|
The Steuben Courier Advocate
  • Protesters: Gas industry, tourism don’t combine

  • Opponents of fracking and the Inergy facility jumped on Wednesday’s dedication of the Seneca Lake Scenic Byway as a chance to deliver their message - the gas industry doesn’t mix with wineries and tourism.

    • email print
  • Opponents of fracking and the Inergy facility jumped on Wednesday’s dedication of the Seneca Lake Scenic Byway as a chance to deliver their message - the gas industry doesn’t mix with wineries and tourism.
    They lined Route 414, waving and holding signs as elected officials arrived at the Hector fire hall.
    Gas Free Seneca and Hector Clean Waters held their own press conference 50 yards away at Hazlitt 1852 winery.
    And as the politicians stood and cut the ribbon opening Route 414 as a New York State scenic byway, the protesters stood in the background, unfurling banners.
    The point they wanted to get across: Why designate the Seneca wine trail as a scenic byway to help bring in more tourists, then allow heavy shale gas drilling and a large-scale LPG storage and distribution facility?

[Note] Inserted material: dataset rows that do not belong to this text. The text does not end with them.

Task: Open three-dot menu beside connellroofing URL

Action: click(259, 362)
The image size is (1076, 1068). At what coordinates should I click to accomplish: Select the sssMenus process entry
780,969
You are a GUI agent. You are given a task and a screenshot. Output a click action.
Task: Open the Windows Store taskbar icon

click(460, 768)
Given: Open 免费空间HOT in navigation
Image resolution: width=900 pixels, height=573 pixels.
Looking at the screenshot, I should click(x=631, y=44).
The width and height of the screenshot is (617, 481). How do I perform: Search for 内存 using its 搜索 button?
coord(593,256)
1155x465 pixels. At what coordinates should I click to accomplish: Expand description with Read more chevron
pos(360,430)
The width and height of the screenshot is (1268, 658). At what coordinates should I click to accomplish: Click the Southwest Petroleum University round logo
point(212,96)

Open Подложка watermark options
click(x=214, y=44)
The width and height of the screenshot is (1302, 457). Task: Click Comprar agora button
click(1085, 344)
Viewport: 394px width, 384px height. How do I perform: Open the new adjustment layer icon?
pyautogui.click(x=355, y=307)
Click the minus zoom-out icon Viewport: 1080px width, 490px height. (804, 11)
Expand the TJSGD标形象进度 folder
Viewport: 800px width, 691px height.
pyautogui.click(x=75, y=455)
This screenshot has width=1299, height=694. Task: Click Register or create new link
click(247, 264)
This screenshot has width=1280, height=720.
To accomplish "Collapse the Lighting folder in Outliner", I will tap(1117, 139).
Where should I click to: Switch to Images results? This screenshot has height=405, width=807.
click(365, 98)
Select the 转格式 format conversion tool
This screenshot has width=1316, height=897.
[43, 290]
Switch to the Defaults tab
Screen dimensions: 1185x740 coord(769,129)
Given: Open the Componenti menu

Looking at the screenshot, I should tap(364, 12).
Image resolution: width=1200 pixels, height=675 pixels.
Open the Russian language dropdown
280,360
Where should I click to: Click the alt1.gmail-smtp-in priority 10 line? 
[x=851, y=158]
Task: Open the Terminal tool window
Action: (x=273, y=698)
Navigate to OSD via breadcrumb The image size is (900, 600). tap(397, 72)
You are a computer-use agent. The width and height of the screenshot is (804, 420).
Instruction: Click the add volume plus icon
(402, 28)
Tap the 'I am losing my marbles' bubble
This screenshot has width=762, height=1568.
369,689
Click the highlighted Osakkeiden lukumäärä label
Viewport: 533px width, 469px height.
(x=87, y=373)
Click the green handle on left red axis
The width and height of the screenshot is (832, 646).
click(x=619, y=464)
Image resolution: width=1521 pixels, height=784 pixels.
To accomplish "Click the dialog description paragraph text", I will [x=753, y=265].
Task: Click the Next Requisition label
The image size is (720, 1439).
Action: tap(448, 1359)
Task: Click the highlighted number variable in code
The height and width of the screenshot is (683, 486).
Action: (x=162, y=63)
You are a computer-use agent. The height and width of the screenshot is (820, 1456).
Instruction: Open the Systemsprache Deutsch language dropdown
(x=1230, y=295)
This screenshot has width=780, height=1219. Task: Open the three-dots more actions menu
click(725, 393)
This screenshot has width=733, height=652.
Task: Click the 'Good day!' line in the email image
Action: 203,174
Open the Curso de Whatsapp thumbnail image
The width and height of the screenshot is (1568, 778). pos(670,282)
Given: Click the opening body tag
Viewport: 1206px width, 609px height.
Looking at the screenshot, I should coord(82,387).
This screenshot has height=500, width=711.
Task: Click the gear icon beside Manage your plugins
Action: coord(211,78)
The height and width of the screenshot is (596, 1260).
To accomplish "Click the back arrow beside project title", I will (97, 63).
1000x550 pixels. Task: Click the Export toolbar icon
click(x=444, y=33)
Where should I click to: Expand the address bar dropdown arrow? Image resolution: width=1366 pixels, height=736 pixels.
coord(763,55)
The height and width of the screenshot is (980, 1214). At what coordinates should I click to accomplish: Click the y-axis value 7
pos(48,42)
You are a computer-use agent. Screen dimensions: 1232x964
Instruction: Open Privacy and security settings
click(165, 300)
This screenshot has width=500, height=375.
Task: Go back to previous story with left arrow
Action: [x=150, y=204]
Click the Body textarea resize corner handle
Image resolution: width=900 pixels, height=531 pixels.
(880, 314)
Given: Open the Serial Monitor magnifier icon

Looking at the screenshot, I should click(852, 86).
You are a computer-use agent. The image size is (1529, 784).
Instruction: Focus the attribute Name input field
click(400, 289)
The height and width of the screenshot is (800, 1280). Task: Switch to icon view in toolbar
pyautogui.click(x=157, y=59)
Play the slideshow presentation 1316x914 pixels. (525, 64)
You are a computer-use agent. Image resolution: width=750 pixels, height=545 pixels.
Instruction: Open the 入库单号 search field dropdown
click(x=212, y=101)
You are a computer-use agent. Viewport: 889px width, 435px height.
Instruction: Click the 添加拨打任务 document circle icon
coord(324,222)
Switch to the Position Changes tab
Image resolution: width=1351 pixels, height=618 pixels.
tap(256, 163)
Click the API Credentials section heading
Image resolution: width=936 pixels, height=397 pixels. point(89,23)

    “We’ve been in business here for 28 years. We’re one of the largest employers in Schuyler County,” said Doug Hazlitt, owner of Hazlitt 1852 Vineyards. “I’m just so glad that we’ve been able to designate this highway as a scenic byway ... I think it’s going to go a long way toward keeping our tourist industry here productive. I think we’re really on the right track.”
    “I think the wrong track would be gas storage, fracking, and the tremendous amount of truck traffic that would bring,” Hazlitt added.
    Inergy, based in Kansas City, already stores natural gas in the salt caverns along the lake. Its proposal to add propane and butane storage caverns, along with related infrastructure such as truck and rail yards, is still under review by the DEC.
    Sen. Tom O’Mara, however, said later that while truck traffic was a concern, he feels the gas industry can bring economic activity to the region - without threatening agriculture or the environment - as long as it’s properly regulated by the DEC.
    “We want to find ways to balance the interests and to make it work,” O’Mara said. “I think it can co-exist.”